Worse Survival in Older Adults with Rhabdomyosarcoma: Results of a Large Single Institutional Cohort
A. Raldow1, A. Jacobson2, R. Miao3, S. I. Goldberg3, H. Wang3, E. Choy4, G. Cote2, K. A. Raskin5, F. J. Hornicek6, T. F. DeLaney3, and Y. L. E. Chen3; 1Department of Radiation Oncology, University of California, Los Angeles, Los Angeles, CA, 2Massachusetts General Hospital, Boston, MA, 3Department of Radiation Oncology, Massachusetts General Hospital, Boston, MA, 4Division of Hematology-Oncology, Massachusetts General Hospital, Boston, MA, 5Department of Orthopaedic Surgery, Massachusetts General Hospital, Boston, MA, 6Department of Orthopaedic Surgery, University of California Los Angeles, Los Angeles, CA

Purpose/Objective(s): While rhabdomyosarcoma (RMS) is one of the typical tumors of childhood, it is rare in adults, accounting for 2-5% of adult soft tissue sarcomas. Experience with treatment of young adults and adults with RMS is limited, but data suggest that older patients have inferior outcomes compared with children. The purpose of this retrospective study is to review the clinical outcomes of non-childhood primary RMS.

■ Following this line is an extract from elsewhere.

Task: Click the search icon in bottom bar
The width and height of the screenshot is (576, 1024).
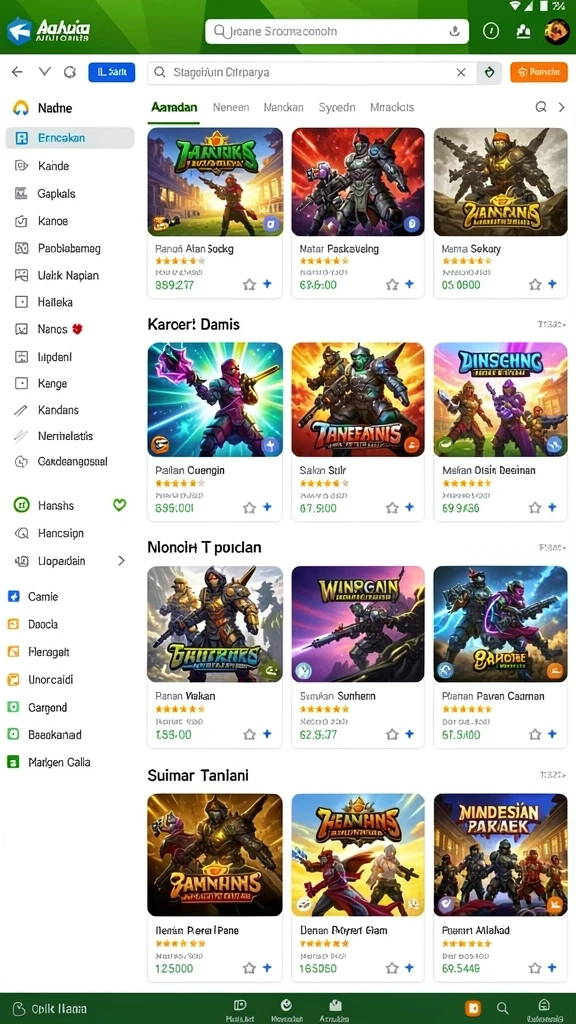Action: [x=502, y=1008]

Materials/Methods: The clinicopathologic features, treatment methods, and disease outcomes were reviewed retrospectively 138 patients (ages 15 years or older) with RMS who were consecutively treated between 1969 and 2015 at a single institution. Overall survival (OS) and recurrence-free survival (RFS) were estimated using the Kaplan-Meier method. A log-rank test was used to compare overall survival in patients age 40 years or older versus younger than 40 years.

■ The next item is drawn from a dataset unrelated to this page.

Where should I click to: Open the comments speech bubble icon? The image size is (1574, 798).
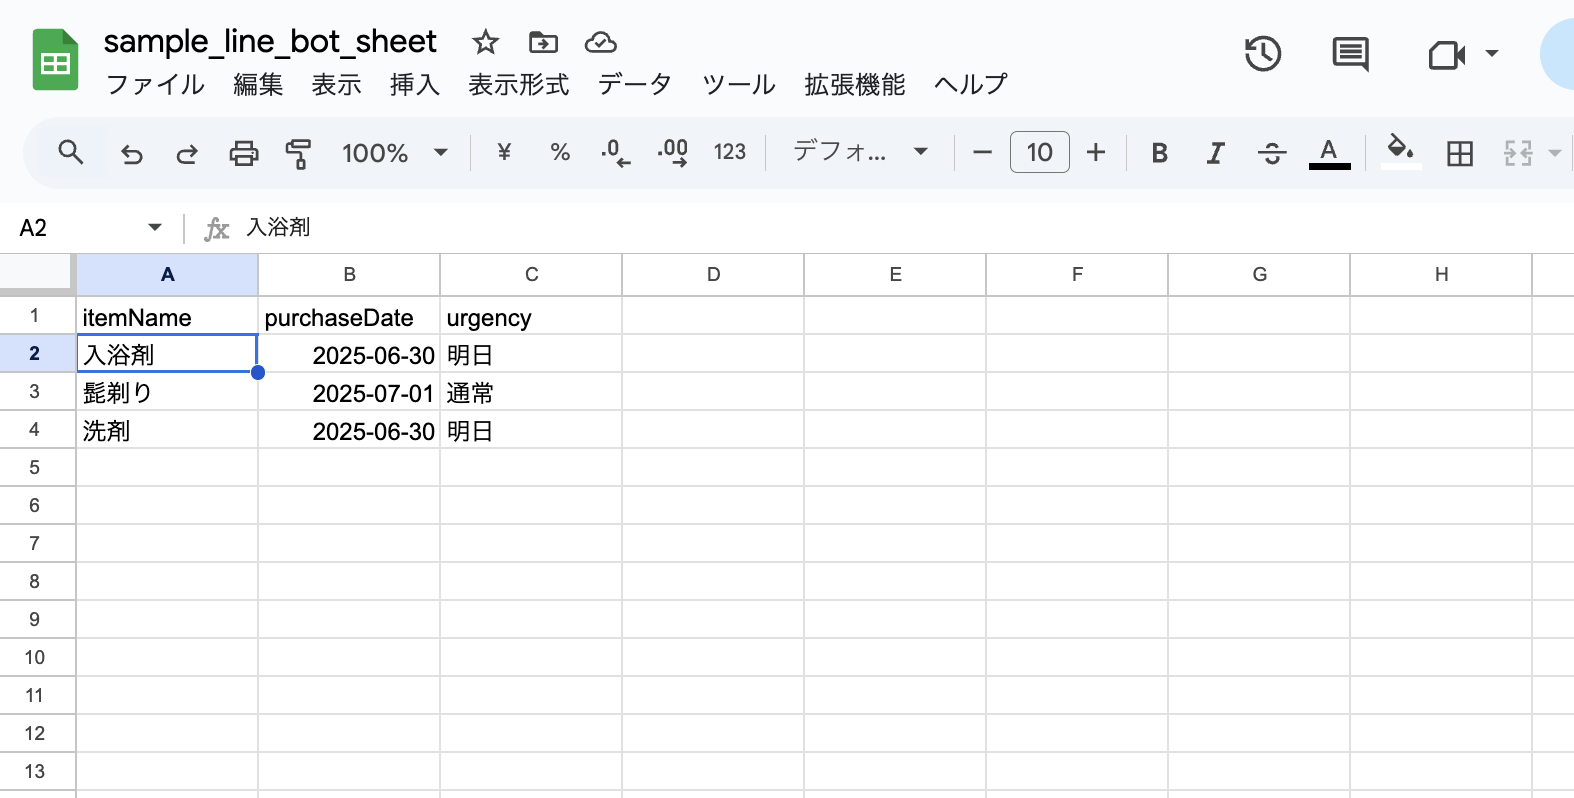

Results: The mean age was 37 years (range: 15-86 years), median follow-up time was 20.8 months, (range 0 – 410 months), median tumor size was 6.15 cm (range: 0.9-26 months) and 69 (50.0%) of patients were female. Patients presented with localized (70, 52.6%), regional (28, 21.1%), and distant (31, 23.3%) extents of disease. Tumor sites included genitourinary/gynecological/pelvic (44, 31.9%), head & neck (54, 39.1%) and trunk/extremity (40, 29.0%). RMS histology groups were embryonal (41, 29.7%), alveolar (40, 29.0%), pleomorphic (19, 13.8%), and not otherwise specified (38, 27.5%). Patients were treated as follows: surgery alone (29, 23.2%), RT alone (44, 31.9%), preoperative RT followed by surgery plus or minus additional postoperative radiation (17, 12.3%), surgery followed by postoperative RT (30, 21.7%), or no surgery and no RT (14, 10.1%). Of the patients that underwent RT, the median dose was 55.8 Gy (range: 27-80 Gy). The majority of patients received chemotherapy on presentation (97, 70.3%); vincristine, doxorubicin, cyclophasphamide alternating with ifosfamide and etoposide (VAC/IE) was the most common regimen. Five-year OS and RFS for the entire cohort were 31.8% (95% CI: 20.0-42.1%) and 32.3% (95% CI: 24.1-40.9%), respectively. The median OS was 1.9 years (95% CI: 1.4-3.1 years) and the median RFS was 1.3 years (95% CI: 0.7-1.8 years). On univariate analysis, age, type of treatment delivered (surgery alone, RT alone, surgery and RT), site, M stage, and whether or not patients underwent systemic therapy were significant with respect to overall survival (p < .05). Patients who were 40 years or older had a significantly higher risk of death than those patients younger than 40 years (p = .0009).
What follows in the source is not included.